● **Provided passage**:

%%

Jesus, why is it so hard to say that people can self-describe their own race, but white people probably shouldn't be all "lol look at those other racists who hate BROWN PEOPLE amirite? Let me just say the phrase 'brown people' five more times because it's totes hilarious and I can get away with saying it because I'm putting it in OTHER people's mouths.."
posted by corb at 6:28 PM on May 10, 2015 [5 favorites]


Two hundred comments later, I'll clarify that my original question was based on the distinction that jessamyn drew-- is it that the phrase itself is offensive, or is it that it's used in an annoying rhetorical way. My confusion was based on a lot of people I know using it as a way to positively identify "non-white" people when discussing racism (since "non-white" leaves white as a default state). I've used this term frequently since it caught on, but typically as a more POC-positive and adept way to refer to racial injustice in broad strokes, not so much for the purpose of making sarcastic jokes. So I am still a little curious if it is not something a white person really needs to say at all (i.e. am I missing some context that makes it kind of tone-deaf to be saying this) or is it just that ironic "hurf durf" jokes about "brown people" have become particularly ubiquitous and annoying on MeFi?

%%

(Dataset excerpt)
%%

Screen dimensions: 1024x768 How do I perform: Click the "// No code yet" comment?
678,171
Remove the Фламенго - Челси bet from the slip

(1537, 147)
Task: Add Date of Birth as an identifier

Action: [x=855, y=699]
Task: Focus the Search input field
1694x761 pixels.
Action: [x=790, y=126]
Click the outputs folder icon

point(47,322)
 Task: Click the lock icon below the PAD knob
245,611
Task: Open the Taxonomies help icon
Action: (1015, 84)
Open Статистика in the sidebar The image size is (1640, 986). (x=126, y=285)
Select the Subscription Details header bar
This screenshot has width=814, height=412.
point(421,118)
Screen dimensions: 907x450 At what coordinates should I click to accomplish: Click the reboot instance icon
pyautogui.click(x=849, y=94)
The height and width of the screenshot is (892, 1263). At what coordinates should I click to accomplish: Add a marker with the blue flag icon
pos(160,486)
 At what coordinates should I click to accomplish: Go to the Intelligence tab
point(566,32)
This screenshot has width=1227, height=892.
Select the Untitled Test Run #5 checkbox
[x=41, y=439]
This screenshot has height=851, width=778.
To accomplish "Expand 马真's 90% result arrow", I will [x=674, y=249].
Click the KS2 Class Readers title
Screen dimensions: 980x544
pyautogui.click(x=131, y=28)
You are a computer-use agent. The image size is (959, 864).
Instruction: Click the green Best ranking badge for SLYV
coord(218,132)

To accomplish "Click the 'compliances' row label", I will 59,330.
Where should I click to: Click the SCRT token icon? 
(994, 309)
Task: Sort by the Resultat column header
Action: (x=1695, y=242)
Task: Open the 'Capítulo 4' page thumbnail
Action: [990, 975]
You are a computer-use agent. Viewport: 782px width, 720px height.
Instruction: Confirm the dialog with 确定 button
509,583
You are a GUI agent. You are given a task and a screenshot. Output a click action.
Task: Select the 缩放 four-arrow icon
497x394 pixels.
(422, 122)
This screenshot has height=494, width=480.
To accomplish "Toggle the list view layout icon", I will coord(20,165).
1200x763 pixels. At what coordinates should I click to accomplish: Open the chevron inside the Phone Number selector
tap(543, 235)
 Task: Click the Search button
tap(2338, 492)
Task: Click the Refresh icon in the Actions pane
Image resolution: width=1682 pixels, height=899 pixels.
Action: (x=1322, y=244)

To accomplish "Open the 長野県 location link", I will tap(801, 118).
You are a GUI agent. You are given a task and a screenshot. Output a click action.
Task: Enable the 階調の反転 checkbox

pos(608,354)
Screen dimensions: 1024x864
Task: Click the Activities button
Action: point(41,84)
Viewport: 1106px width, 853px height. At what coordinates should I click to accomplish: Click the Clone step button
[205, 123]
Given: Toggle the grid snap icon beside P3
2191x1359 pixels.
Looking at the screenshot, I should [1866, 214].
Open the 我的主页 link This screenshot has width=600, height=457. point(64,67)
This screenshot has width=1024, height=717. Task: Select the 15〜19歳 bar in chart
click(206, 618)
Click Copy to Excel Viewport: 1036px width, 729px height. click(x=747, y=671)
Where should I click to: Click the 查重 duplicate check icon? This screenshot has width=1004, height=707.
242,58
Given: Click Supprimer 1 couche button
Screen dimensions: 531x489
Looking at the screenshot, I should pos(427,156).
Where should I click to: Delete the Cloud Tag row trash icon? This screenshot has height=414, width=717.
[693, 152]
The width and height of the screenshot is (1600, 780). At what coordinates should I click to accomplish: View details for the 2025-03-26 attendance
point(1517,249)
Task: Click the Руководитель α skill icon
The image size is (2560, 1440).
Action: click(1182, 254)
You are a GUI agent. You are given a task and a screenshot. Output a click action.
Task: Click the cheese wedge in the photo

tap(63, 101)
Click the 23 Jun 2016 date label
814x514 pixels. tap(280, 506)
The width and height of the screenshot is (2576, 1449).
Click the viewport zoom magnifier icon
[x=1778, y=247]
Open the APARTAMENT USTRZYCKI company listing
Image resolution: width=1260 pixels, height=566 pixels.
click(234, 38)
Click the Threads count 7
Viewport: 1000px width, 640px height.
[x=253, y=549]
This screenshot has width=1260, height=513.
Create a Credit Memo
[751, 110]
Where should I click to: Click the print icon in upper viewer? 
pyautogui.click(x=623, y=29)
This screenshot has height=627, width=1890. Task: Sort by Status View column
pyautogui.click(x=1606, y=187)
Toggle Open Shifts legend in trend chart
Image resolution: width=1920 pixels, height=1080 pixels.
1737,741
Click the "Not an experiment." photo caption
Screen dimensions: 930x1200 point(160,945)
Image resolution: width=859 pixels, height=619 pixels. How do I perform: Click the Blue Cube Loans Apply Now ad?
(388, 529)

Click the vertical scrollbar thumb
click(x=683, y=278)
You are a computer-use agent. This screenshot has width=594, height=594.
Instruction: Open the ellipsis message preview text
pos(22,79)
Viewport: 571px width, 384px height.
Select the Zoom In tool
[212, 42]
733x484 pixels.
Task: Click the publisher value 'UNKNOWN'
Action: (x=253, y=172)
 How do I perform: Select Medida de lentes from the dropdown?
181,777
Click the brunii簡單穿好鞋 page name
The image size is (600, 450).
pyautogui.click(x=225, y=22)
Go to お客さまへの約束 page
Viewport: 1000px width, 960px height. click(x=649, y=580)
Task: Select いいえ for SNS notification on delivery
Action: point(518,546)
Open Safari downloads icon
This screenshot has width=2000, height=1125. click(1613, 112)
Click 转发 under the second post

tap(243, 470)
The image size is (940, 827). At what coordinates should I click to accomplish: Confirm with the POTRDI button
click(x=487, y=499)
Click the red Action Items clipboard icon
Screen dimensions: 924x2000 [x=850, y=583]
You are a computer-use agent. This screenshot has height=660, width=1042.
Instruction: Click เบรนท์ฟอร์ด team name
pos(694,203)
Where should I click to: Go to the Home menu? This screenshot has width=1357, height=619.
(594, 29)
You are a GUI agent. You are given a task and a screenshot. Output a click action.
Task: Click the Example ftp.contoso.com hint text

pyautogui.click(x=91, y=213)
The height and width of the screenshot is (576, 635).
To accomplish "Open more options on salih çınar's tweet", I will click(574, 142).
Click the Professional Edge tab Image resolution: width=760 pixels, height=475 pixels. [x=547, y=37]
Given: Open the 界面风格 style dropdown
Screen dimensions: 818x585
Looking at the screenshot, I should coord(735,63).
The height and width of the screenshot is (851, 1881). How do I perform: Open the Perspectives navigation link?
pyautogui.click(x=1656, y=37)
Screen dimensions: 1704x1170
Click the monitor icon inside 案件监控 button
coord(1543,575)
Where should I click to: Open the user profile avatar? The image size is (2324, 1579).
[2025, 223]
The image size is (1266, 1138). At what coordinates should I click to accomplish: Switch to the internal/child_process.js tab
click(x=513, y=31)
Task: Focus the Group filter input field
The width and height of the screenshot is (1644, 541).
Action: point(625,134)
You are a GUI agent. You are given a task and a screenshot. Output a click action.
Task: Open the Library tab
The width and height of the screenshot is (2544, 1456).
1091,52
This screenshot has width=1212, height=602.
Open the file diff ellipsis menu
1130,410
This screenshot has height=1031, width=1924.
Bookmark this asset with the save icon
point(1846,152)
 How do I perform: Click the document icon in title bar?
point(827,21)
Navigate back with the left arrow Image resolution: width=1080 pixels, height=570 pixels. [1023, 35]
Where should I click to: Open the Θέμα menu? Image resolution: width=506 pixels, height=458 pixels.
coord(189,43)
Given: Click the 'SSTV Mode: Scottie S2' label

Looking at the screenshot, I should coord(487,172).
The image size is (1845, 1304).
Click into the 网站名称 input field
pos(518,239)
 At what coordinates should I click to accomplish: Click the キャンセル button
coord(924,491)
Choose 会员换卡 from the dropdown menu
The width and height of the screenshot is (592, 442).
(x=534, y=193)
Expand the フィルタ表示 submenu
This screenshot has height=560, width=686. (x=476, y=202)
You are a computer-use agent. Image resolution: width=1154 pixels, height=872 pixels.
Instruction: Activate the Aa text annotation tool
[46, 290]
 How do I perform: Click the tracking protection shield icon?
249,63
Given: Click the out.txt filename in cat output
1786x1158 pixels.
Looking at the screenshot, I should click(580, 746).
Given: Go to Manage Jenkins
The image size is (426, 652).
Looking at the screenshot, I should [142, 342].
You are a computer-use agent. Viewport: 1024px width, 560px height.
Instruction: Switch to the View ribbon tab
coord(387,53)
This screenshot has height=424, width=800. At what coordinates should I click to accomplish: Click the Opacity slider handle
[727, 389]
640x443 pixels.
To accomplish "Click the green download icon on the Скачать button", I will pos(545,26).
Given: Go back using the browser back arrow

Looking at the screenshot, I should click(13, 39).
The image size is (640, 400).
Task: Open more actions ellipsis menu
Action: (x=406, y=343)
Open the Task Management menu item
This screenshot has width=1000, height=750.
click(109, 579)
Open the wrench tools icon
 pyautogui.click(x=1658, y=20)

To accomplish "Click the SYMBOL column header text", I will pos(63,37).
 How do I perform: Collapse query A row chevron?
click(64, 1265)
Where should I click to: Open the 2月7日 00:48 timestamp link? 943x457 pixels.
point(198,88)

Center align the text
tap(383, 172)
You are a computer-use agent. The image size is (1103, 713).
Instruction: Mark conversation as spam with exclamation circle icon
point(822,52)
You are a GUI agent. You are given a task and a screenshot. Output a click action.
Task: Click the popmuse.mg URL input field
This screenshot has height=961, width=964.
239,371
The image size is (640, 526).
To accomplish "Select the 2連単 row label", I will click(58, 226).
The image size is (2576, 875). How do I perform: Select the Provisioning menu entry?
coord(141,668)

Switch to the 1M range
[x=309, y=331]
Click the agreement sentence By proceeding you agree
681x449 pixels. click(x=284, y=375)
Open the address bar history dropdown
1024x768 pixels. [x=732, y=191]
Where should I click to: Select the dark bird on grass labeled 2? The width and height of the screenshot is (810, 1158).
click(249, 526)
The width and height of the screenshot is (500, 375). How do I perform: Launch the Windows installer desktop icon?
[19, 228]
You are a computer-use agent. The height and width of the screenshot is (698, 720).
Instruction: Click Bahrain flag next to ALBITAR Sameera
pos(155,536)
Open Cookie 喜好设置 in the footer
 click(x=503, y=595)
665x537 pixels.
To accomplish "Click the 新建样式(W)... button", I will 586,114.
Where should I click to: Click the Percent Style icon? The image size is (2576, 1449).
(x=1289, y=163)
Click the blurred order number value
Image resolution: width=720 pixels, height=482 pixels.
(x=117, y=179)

%%

● **Exercises to complete**:
1. Translate this sentence from the forum comment into Spanish: "My confusion was based on a lot of people I know using it as a way to positively identify "non-white" people when discussing racism (since "non-white" leaves white as a default state)."
2. Reproduce the lines of the entries between the line holding "Click 转发 under the second post" and the line holding "Action: point(625,134)", inclusive.
These entries are unrelated to the forum comment.

● **Answers by task**:
1. Mi confusión se basaba en que mucha gente que conozco lo usa como una forma de identificar de manera positiva a las personas "no blancas" al hablar de racismo (ya que "no blanco" deja lo blanco como estado predeterminado).

2.
Click 转发 under the second post

tap(243, 470)
The image size is (940, 827). At what coordinates should I click to accomplish: Confirm with the POTRDI button
click(x=487, y=499)
Click the red Action Items clipboard icon
Screen dimensions: 924x2000 [x=850, y=583]
You are a computer-use agent. This screenshot has height=660, width=1042.
Instruction: Click เบรนท์ฟอร์ด team name
pos(694,203)
Where should I click to: Go to the Home menu? This screenshot has width=1357, height=619.
(594, 29)
You are a GUI agent. You are given a task and a screenshot. Output a click action.
Task: Click the Example ftp.contoso.com hint text

pyautogui.click(x=91, y=213)
The height and width of the screenshot is (576, 635).
To accomplish "Open more options on salih çınar's tweet", I will click(574, 142).
Click the Professional Edge tab Image resolution: width=760 pixels, height=475 pixels. [x=547, y=37]
Given: Open the 界面风格 style dropdown
Screen dimensions: 818x585
Looking at the screenshot, I should coord(735,63).
The height and width of the screenshot is (851, 1881). How do I perform: Open the Perspectives navigation link?
pyautogui.click(x=1656, y=37)
Screen dimensions: 1704x1170
Click the monitor icon inside 案件监控 button
coord(1543,575)
Where should I click to: Open the user profile avatar? The image size is (2324, 1579).
[2025, 223]
The image size is (1266, 1138). At what coordinates should I click to accomplish: Switch to the internal/child_process.js tab
click(x=513, y=31)
Task: Focus the Group filter input field
The width and height of the screenshot is (1644, 541).
Action: point(625,134)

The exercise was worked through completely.